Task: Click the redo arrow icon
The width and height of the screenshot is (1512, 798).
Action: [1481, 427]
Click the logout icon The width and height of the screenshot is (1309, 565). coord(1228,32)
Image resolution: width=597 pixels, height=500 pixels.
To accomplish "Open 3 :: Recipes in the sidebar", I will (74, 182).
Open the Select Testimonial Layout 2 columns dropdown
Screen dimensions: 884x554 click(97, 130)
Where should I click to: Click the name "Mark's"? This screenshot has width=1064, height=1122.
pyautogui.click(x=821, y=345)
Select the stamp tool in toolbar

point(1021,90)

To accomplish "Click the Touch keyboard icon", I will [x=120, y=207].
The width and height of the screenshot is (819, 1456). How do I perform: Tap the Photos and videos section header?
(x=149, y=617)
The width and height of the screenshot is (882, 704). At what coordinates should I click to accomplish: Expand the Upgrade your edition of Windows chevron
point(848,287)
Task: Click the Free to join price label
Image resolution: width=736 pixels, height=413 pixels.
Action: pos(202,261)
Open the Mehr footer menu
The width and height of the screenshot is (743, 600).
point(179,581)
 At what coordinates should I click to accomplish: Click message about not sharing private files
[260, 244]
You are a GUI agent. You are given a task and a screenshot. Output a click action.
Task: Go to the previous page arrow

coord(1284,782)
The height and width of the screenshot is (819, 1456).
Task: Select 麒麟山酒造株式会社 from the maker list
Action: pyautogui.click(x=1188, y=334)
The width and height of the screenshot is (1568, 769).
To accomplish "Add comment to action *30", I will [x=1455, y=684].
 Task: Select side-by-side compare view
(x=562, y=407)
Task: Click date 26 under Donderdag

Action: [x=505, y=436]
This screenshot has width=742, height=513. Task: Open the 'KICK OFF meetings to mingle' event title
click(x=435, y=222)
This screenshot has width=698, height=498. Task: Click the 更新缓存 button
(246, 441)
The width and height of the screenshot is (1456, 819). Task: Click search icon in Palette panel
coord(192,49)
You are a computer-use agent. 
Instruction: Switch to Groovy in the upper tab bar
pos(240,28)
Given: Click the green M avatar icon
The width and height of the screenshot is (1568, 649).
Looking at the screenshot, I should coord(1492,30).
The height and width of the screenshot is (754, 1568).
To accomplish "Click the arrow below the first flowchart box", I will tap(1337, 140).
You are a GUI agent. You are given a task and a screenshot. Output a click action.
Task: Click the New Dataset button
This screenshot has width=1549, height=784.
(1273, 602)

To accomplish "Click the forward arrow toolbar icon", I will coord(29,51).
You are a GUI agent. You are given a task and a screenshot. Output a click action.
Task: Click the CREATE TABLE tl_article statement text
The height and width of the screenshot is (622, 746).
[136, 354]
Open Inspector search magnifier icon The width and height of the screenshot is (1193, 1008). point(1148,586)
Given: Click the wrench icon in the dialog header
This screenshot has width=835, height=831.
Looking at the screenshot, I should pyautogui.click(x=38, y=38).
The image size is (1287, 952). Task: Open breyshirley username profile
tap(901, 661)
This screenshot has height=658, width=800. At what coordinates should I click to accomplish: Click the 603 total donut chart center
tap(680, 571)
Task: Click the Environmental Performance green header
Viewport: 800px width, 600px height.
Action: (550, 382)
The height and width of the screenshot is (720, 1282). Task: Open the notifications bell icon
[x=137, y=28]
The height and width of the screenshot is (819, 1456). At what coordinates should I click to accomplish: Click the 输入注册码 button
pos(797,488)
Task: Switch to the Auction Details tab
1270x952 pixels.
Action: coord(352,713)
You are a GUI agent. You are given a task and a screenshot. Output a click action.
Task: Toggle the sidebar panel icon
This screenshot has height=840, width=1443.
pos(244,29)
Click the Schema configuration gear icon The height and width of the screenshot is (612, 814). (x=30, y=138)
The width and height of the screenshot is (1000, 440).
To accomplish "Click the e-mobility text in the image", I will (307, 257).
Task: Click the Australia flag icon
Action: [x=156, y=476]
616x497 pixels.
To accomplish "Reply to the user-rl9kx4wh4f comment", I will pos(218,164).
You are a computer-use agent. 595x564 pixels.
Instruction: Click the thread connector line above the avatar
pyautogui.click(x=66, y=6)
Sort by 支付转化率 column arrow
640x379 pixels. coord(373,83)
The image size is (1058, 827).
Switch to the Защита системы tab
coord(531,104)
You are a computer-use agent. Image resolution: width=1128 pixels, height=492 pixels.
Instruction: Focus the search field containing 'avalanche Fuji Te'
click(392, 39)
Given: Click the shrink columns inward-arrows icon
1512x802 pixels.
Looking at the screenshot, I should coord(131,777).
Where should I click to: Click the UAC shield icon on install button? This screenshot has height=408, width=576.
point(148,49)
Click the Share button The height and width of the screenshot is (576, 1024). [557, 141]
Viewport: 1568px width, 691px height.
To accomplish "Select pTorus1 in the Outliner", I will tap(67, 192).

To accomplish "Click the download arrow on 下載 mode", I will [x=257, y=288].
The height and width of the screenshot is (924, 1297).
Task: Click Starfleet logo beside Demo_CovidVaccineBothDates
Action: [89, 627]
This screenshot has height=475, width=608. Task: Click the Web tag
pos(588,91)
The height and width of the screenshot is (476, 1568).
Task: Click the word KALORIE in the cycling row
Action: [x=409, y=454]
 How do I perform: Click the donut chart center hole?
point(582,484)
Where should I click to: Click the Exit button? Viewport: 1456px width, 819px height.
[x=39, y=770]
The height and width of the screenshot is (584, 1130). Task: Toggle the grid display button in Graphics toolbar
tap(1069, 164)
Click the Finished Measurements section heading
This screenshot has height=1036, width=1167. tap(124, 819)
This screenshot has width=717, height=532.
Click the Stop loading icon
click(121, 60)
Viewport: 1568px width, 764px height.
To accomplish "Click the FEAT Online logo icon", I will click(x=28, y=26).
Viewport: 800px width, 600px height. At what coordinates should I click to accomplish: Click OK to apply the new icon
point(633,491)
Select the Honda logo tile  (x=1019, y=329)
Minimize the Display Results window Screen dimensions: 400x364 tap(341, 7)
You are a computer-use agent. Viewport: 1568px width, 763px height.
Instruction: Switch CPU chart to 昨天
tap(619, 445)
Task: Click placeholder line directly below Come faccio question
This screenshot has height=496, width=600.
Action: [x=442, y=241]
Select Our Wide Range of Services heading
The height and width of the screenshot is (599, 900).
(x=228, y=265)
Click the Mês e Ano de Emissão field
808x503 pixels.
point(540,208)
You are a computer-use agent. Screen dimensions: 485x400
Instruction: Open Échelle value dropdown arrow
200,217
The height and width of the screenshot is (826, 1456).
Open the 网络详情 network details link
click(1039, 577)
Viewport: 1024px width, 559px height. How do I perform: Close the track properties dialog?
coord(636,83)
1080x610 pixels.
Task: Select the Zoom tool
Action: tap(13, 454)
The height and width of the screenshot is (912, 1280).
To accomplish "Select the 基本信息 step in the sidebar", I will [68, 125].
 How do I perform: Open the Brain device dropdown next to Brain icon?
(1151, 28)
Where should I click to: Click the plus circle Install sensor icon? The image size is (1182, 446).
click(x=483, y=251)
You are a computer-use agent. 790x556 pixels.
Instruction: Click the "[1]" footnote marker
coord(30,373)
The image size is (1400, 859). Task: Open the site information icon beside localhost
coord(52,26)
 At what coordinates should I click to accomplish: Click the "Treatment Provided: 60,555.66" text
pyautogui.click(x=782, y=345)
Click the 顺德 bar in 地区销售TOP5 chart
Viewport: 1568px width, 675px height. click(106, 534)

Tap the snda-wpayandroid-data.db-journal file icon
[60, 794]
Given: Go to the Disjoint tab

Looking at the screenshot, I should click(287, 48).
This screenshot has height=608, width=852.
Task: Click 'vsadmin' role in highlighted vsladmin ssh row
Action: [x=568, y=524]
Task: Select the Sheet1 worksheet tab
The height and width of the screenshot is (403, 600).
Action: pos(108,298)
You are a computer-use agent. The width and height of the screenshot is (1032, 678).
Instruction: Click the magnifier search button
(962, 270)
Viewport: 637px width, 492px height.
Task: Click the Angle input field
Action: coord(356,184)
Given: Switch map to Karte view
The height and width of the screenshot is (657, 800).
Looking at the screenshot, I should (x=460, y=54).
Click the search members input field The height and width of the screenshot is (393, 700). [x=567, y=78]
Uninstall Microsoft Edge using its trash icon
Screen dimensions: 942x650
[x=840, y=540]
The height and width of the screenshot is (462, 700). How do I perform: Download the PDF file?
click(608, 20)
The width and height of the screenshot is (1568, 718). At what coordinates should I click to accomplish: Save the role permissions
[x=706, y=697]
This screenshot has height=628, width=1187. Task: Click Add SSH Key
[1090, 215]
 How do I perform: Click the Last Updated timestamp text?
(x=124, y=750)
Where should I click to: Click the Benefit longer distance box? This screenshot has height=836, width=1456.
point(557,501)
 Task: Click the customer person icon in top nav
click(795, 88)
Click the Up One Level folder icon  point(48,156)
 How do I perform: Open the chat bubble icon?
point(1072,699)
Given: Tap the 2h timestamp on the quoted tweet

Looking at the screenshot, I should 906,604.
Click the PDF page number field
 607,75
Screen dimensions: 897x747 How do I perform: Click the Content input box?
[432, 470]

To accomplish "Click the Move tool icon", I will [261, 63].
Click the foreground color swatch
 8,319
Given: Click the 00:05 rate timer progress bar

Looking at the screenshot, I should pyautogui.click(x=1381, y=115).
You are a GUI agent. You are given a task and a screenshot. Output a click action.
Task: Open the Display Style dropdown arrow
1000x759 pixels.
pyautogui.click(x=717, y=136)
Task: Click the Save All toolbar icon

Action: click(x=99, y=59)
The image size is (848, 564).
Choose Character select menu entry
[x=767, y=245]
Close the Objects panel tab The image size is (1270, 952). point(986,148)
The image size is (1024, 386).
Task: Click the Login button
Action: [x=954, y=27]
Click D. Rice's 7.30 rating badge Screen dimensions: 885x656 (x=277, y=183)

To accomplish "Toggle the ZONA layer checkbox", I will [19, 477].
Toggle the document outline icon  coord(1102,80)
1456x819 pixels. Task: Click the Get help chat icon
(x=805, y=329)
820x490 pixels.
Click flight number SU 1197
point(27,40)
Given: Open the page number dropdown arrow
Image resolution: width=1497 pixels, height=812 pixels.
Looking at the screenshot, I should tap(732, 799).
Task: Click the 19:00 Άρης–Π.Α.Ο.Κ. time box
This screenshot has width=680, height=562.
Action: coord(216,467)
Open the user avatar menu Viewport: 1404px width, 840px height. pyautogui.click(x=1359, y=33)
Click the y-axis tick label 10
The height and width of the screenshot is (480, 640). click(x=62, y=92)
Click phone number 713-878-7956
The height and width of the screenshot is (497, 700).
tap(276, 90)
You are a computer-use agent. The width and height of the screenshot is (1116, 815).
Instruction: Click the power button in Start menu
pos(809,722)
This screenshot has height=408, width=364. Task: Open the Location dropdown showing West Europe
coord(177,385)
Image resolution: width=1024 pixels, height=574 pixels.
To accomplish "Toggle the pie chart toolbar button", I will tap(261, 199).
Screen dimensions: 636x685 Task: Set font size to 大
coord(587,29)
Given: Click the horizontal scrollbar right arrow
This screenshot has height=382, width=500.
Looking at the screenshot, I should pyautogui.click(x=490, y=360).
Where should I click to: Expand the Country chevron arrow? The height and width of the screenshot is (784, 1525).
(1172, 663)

---

• **WRITTEN REQUEST**:
Copy the lines of the material above word for word, starting at the line that contains "Task: Click placeholder" and ending at the line that contains "click(x=483, y=251)".

• **PROBLEM SOLUTION**:
Task: Click placeholder line directly below Come faccio question
This screenshot has height=496, width=600.
Action: [x=442, y=241]
Select Our Wide Range of Services heading
The height and width of the screenshot is (599, 900).
(x=228, y=265)
Click the Mês e Ano de Emissão field
808x503 pixels.
point(540,208)
You are a computer-use agent. Screen dimensions: 485x400
Instruction: Open Échelle value dropdown arrow
200,217
The height and width of the screenshot is (826, 1456).
Open the 网络详情 network details link
click(1039, 577)
Viewport: 1024px width, 559px height. How do I perform: Close the track properties dialog?
coord(636,83)
1080x610 pixels.
Task: Select the Zoom tool
Action: tap(13, 454)
The height and width of the screenshot is (912, 1280).
To accomplish "Select the 基本信息 step in the sidebar", I will [68, 125].
 How do I perform: Open the Brain device dropdown next to Brain icon?
(1151, 28)
Where should I click to: Click the plus circle Install sensor icon? The image size is (1182, 446).
click(x=483, y=251)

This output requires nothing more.